Anklam-Hass im Arroganz-Wahlkampf

Mit abwertenden Sprüchen gegen Anklam wird in Greifswald Wahlkampf um das Oberbürgermeisteramt gemacht. Allerdings: Den Kandidaten, der gegen Anklam austeilt, kann man eigentlich gar nicht ernst nehmen.

Bei so viel Arroganz bleibt einem fast die Spucke weg. Doch sollte man dies wirklich Ernst nehmen? Denn „Die Partei“ fordert auch den Wiederaufbau der Berliner Mauer.
Christian Sander Bei so viel Arroganz bleibt einem fast die Spucke weg. Doch sollte man dies wirklich Ernst nehmen? Denn „Die Partei“ fordert auch den Wiederaufbau der Berliner Mauer.

Mit den Greifswaldern und den Anklamern ist das ja immer so eine Sache. Meist sind sie sich wohlgesonnen. Aber, wenn Wahlkampf ist, schwingt Greifswald die Arroganzkeule - einige Einwohner zumindest; im aktuellen Fall sogar ein Pizzabote mit Bürgermeisterambitionen.

Doch eins nach dem anderen: Am 26. April wählen die Greifswalder ein neues Stadtoberhaupt. Jörg Hochheim (CDU) und Stefan Fassbinder (Grüne) sind bei ihren Bemühungen um das Amt bisher nicht weiter aufgefallen, doch der dritte Kandidat ist da ein etwas anderes Kaliber. Björn Wieland, 26 Jahre alt, Student. Er tritt für die Satirepartei "Die Partei" an.

Warum er Oberbürgermeister von Greifswald werden will, weiß er selbst nicht so genau. Und was der Kandidat selbst nicht vermag, besorgt die Fangruppe – sozusagen die eigenen Wahlplakate mit Parolen auszustatten. Keine dumme Idee bisher, doch jetzt fiel der Wahlkampf aus dem Rahmen!

"Damit Greifswald nicht Anklam wird"

Auf einem Plakat mit dem Konterfei des Herrn Wieland war zu lesen: „Damit Greifswald nicht Anklam wird!“ Unser Leser Christian Sander lichtete das Bild ab und stellte es bei Facebook ein. Die Koseworte, die Anklamer dort für Herrn Wieland hinterließen, sind eindeutig ausgefallen!

Allein: Herrn Wieland kann man ja eigentlich nicht ernst nehmen. Das Plakat verteidigte er jedenfalls auf wenig überzeugende Weise: Das sei ja eigentlich gar nicht gegen Anklam gerichtet. „Wir wollen nur, dass Greifswald bekannt in der Welt wird, wie Dubai oder Schanghai“, erklärt Björn Wieland.

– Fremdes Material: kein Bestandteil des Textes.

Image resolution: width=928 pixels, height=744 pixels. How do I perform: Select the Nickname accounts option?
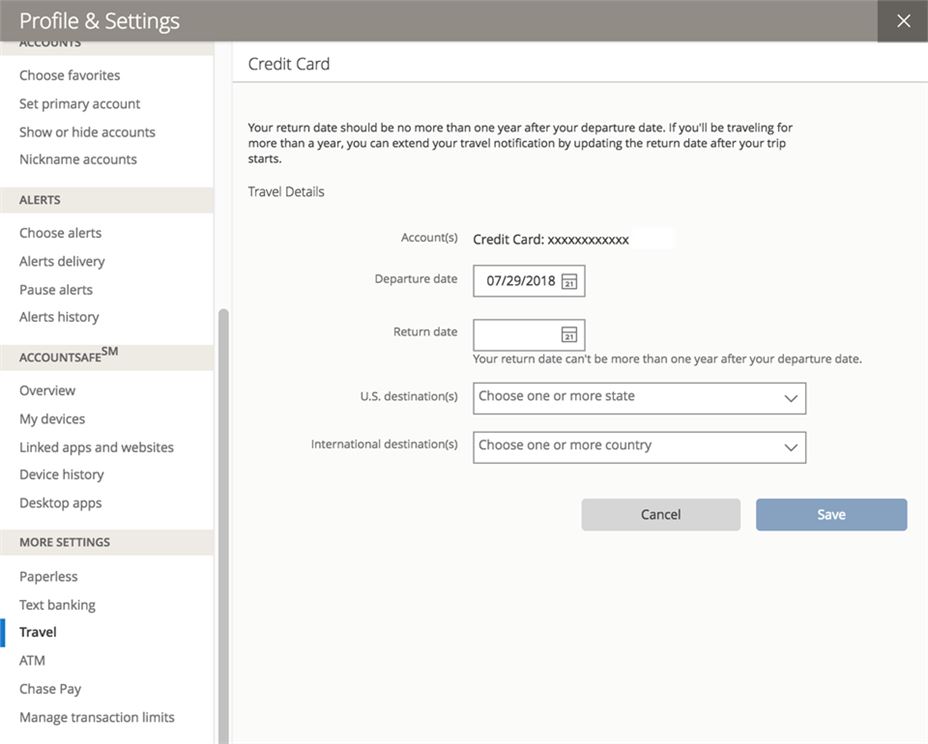[x=80, y=158]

Na dann, wir wünschen jedenfalls allen drei Kandidaten einen - ab jetzt - fairen Wahlkampf.

 

Nordkurier: Samsung Galaxy Tablet ohne Anzahlung

Kommentare (2)

Wer möchte denn bitte, dass die eigene Stadt so verkommt wie Anklam? Niemand! Meiner Ansicht nach, ist dies eines der wichtigsten Versprechen (neben einem internationalen Flughafen und einer Palminsel) für den gesamten Wahlkampf. Außerdem wird allein diese Aussage Wielands Chancen für einen Wahlsieg mit Sicherheit drastische erhöhen, da keiner der anderen zwei Kandidaten etwas vergleichbares verspricht. Für alle Anklamer wäre die richtige Wahl, nach Greifswald zuziehen und Wieland zu wählen. So würde auch den Ex-Anklamern ein Anklam erspart bleiben.

Hier handelt es sich mit hoher Wahrscheinlichkeit um einen der besten Artikel des Nordkuriers. Der Autor hat eindeutig ausgedrückt, dass mit Anklamern nicht zu spaßen ist, höchstwahrscheinlich weil es dort seit den 70ern keinen Spaß mehr gibt. Bemerkenswerterweise wurde der Bürgermeister-Kandidat um ein Jahr älter gemacht. Das lässt vermuten, dass der Verfasser die Glaubhaftigkeit und Reife Wielands absichtlich erweitern wollte. Zuletzt stellt der Autor eine sehr fragwürdige These auf. Er behauptet, dass Die PARTEI eine Satire-Partei sei. Eine sehr umstrittene Behauptung, mit der er den Anklamern wieder Mut geben will. So ein provokanter Journalismus muss hochgelobt werden! Davon kann sich selbst die Ostsee-Zeitung eine große Scheibe von abschneiden.